* Instructions to follow *
Of the entries below, restate word for word only the section that runs from the line with "210x124 pixels." to the line with "Given: Go to 首页 breadcrumb link", counting both ends.

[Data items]
= Beginning of Section =

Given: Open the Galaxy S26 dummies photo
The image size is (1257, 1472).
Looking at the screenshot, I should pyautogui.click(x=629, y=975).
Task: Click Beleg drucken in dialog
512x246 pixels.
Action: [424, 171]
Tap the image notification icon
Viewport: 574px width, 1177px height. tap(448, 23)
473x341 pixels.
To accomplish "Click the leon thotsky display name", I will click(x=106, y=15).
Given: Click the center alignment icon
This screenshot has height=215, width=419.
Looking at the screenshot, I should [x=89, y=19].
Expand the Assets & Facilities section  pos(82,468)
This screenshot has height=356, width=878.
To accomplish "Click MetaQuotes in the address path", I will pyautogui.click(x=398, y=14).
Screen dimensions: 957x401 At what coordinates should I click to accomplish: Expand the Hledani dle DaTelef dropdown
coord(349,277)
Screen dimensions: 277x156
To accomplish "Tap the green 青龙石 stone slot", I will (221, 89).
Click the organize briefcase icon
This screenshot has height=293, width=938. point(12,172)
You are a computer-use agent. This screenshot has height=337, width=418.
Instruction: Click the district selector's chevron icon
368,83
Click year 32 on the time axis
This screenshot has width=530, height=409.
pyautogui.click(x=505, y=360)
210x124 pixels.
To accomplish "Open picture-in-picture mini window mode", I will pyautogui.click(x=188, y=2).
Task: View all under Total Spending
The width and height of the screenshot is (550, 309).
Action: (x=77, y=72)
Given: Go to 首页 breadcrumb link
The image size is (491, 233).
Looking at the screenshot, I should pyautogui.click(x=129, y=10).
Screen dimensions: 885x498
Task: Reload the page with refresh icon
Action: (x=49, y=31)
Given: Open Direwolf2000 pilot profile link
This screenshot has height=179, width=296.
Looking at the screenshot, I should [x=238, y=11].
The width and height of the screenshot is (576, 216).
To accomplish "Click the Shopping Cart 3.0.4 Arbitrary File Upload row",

= End of Section =

* Response box *
210x124 pixels.
To accomplish "Open picture-in-picture mini window mode", I will pyautogui.click(x=188, y=2).
Task: View all under Total Spending
The width and height of the screenshot is (550, 309).
Action: (x=77, y=72)
Given: Go to 首页 breadcrumb link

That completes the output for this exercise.